### Information
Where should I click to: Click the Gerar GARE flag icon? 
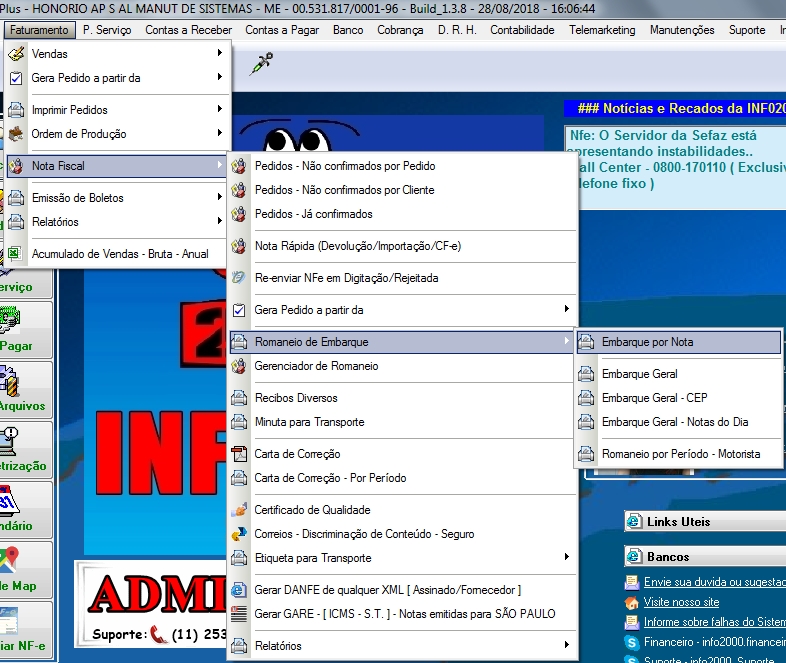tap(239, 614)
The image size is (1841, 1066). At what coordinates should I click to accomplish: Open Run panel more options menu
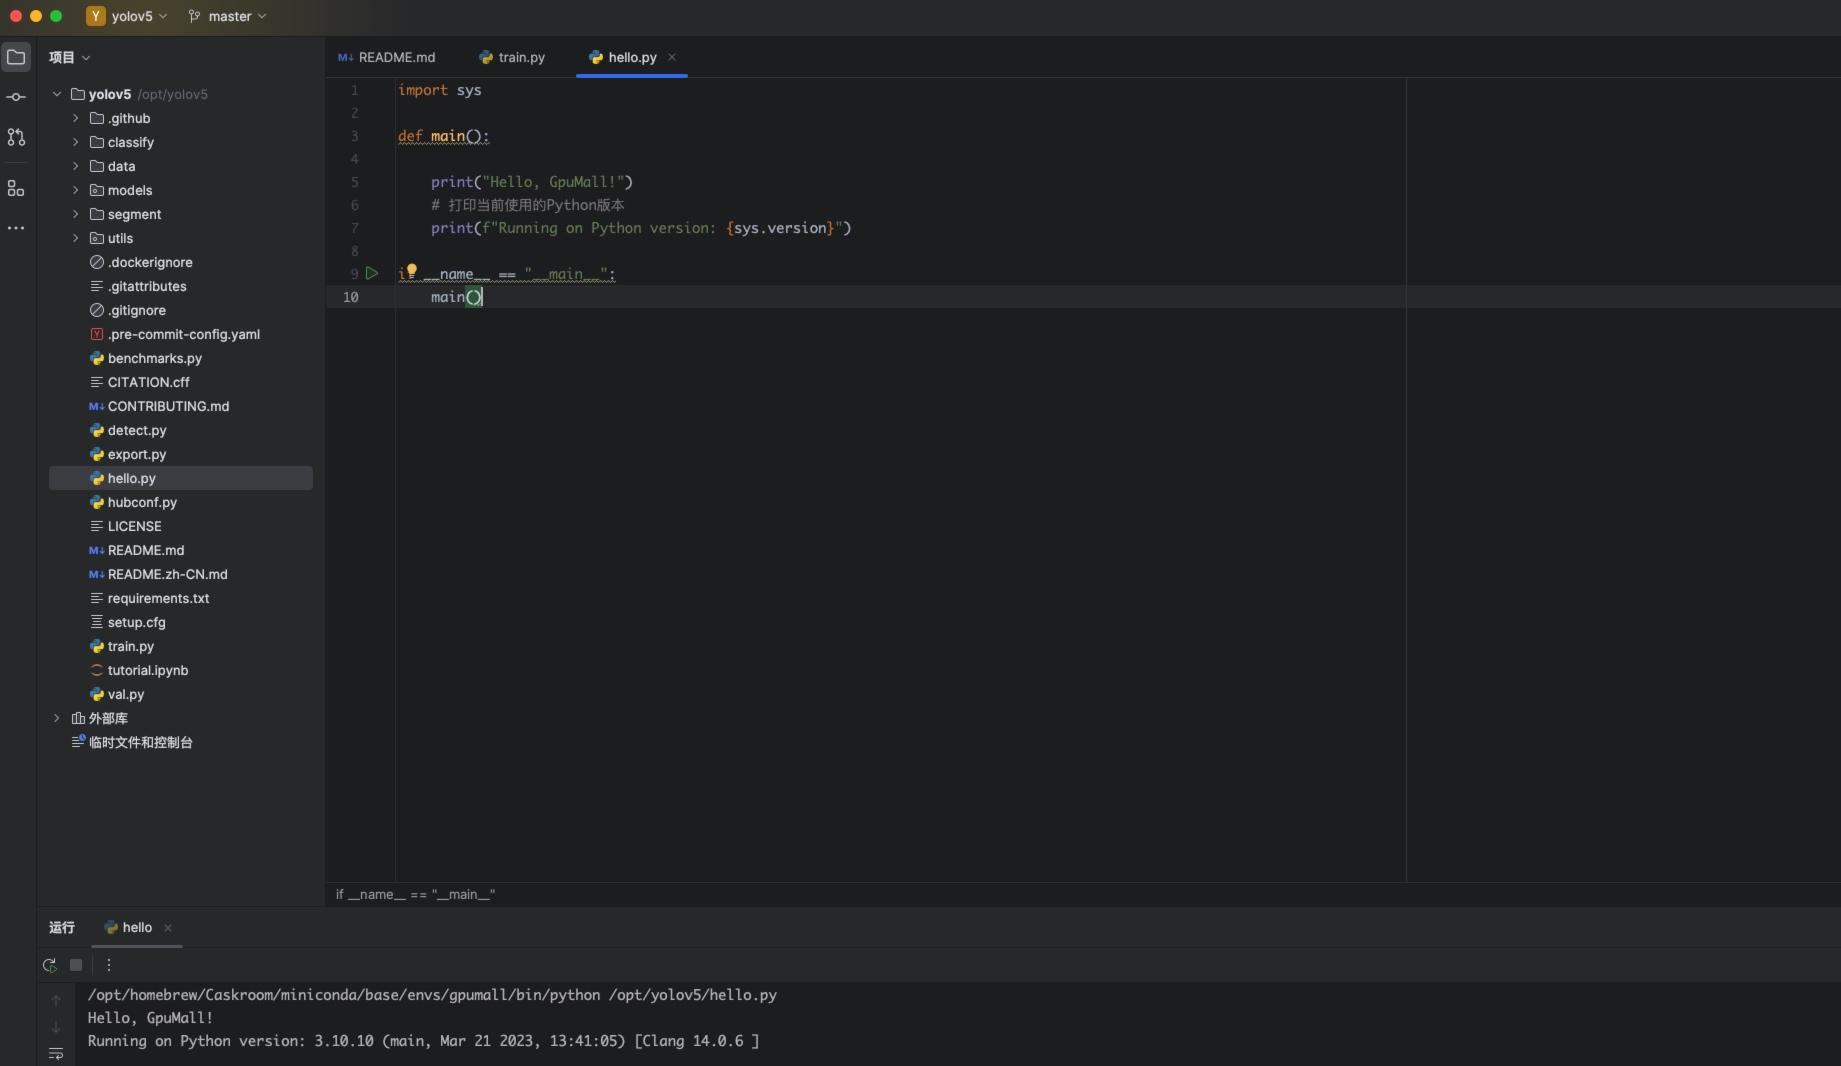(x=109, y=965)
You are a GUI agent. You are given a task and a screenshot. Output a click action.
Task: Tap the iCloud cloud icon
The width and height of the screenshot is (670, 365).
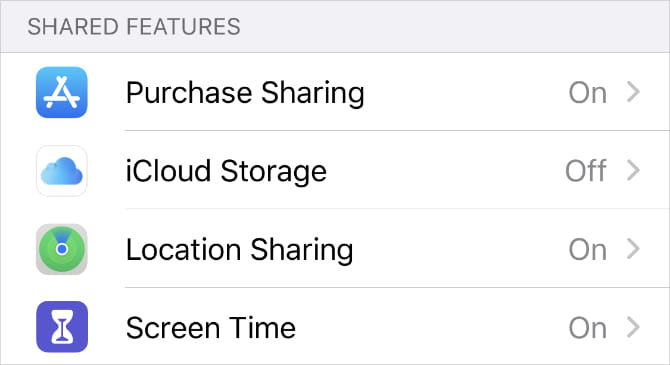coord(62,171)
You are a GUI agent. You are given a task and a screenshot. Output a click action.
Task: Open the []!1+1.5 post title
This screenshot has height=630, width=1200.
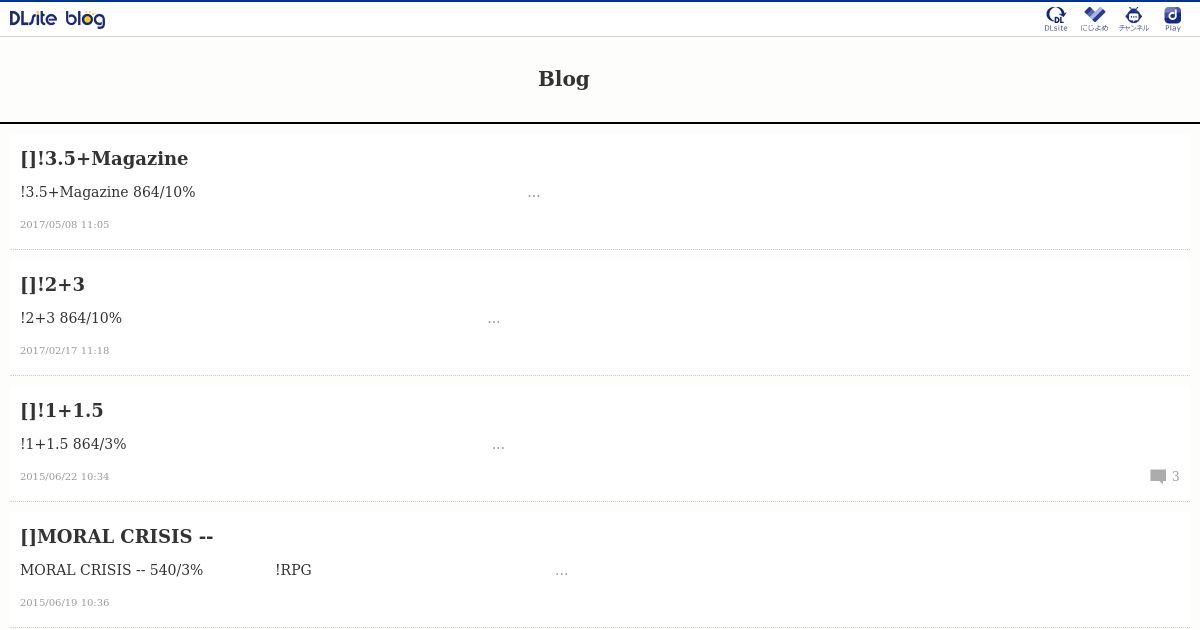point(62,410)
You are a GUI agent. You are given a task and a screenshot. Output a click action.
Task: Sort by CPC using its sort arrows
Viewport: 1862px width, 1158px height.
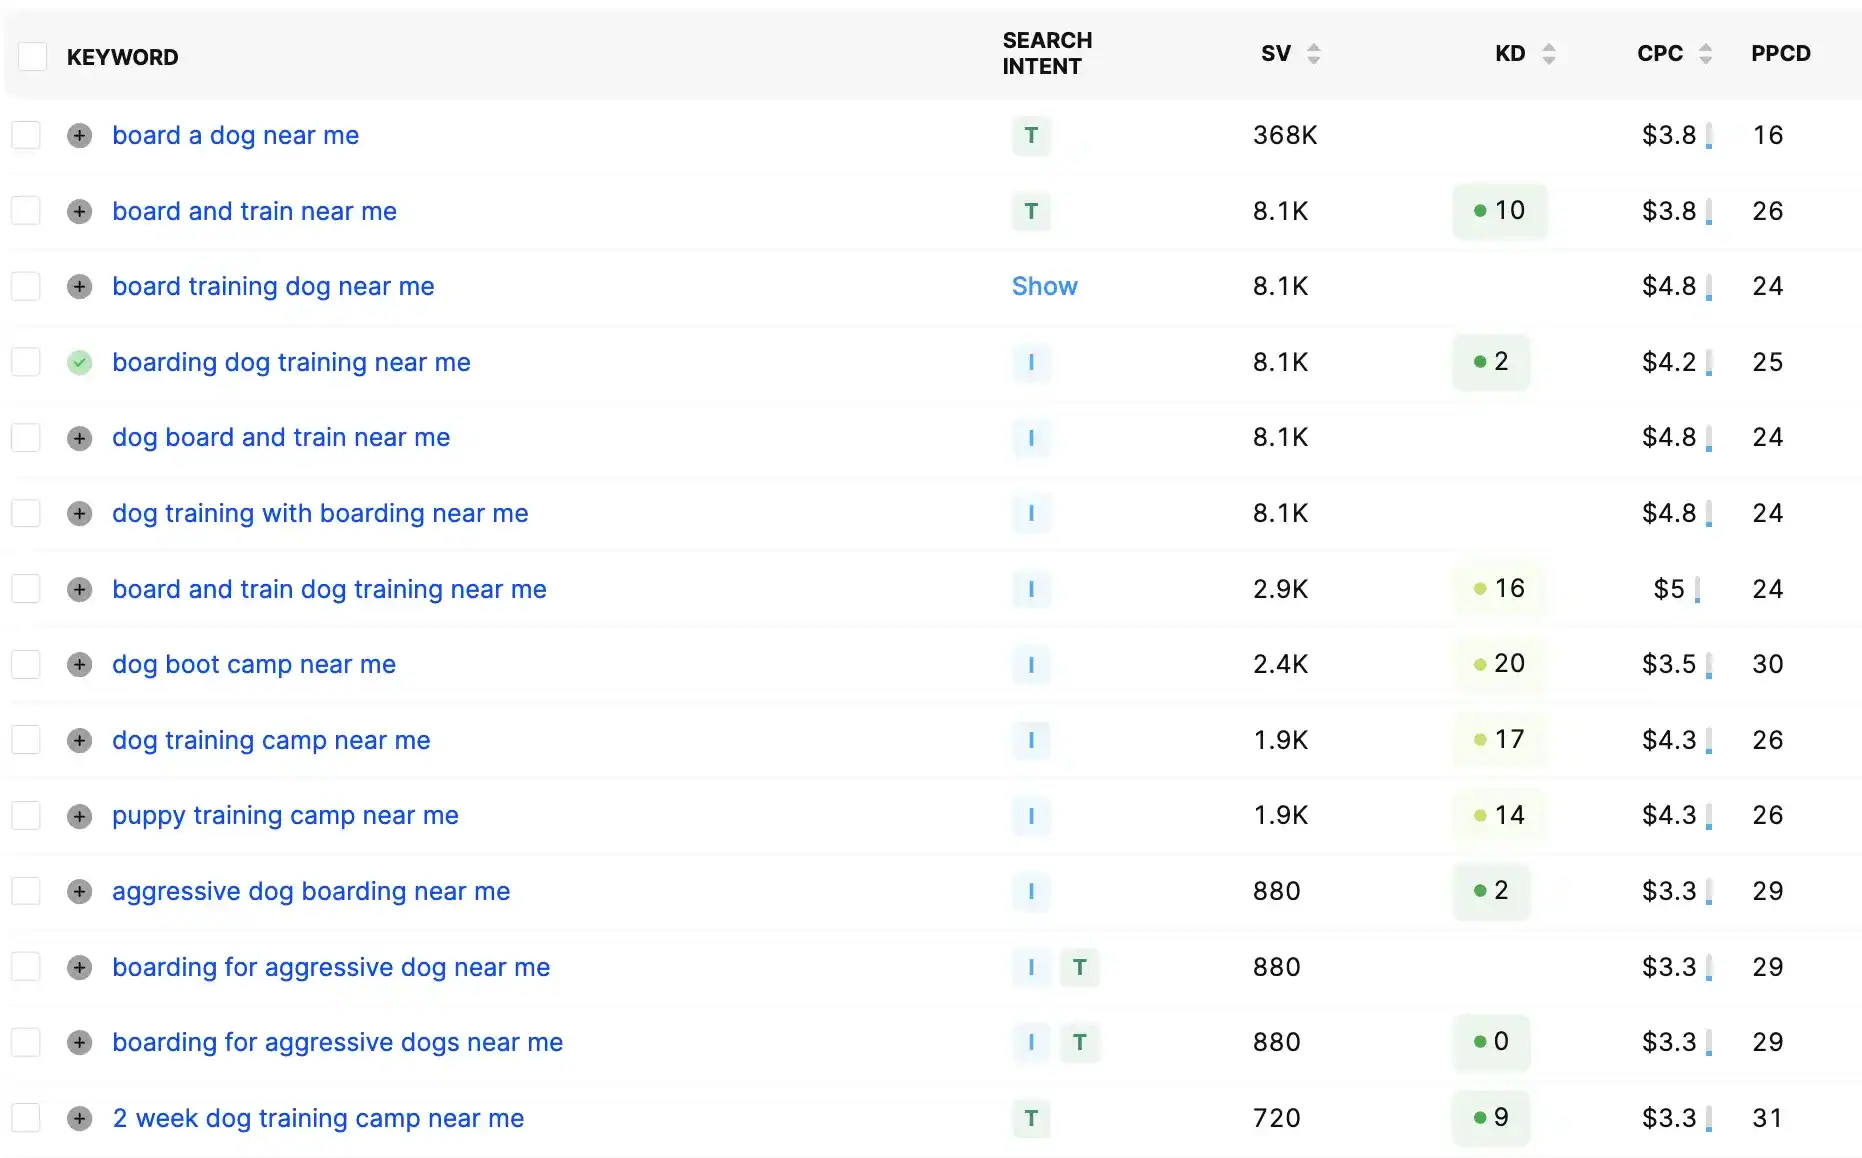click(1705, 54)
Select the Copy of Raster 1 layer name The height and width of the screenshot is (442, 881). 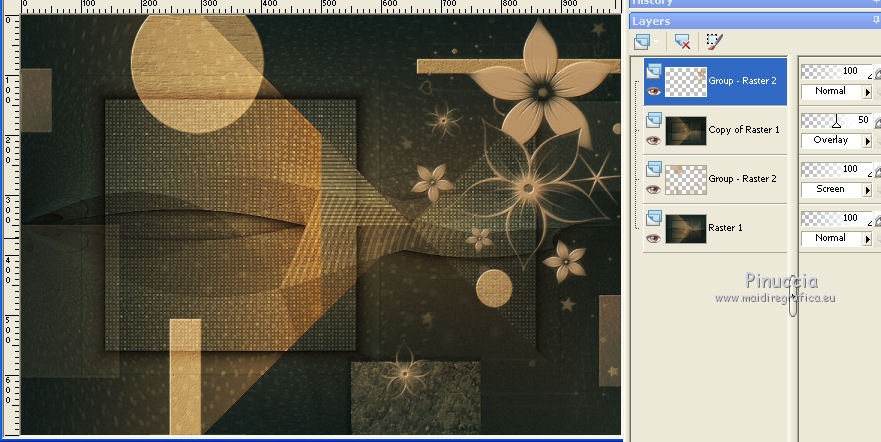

### Prompt
An exact transcript is required, covering the lines from the one containing "Viewport: 1862px width, 1158px height." through the end of the listing above, inclusive, without pictures.

### Response to the task
Viewport: 1862px width, 1158px height.
click(1705, 54)
Select the Copy of Raster 1 layer name The height and width of the screenshot is (442, 881). 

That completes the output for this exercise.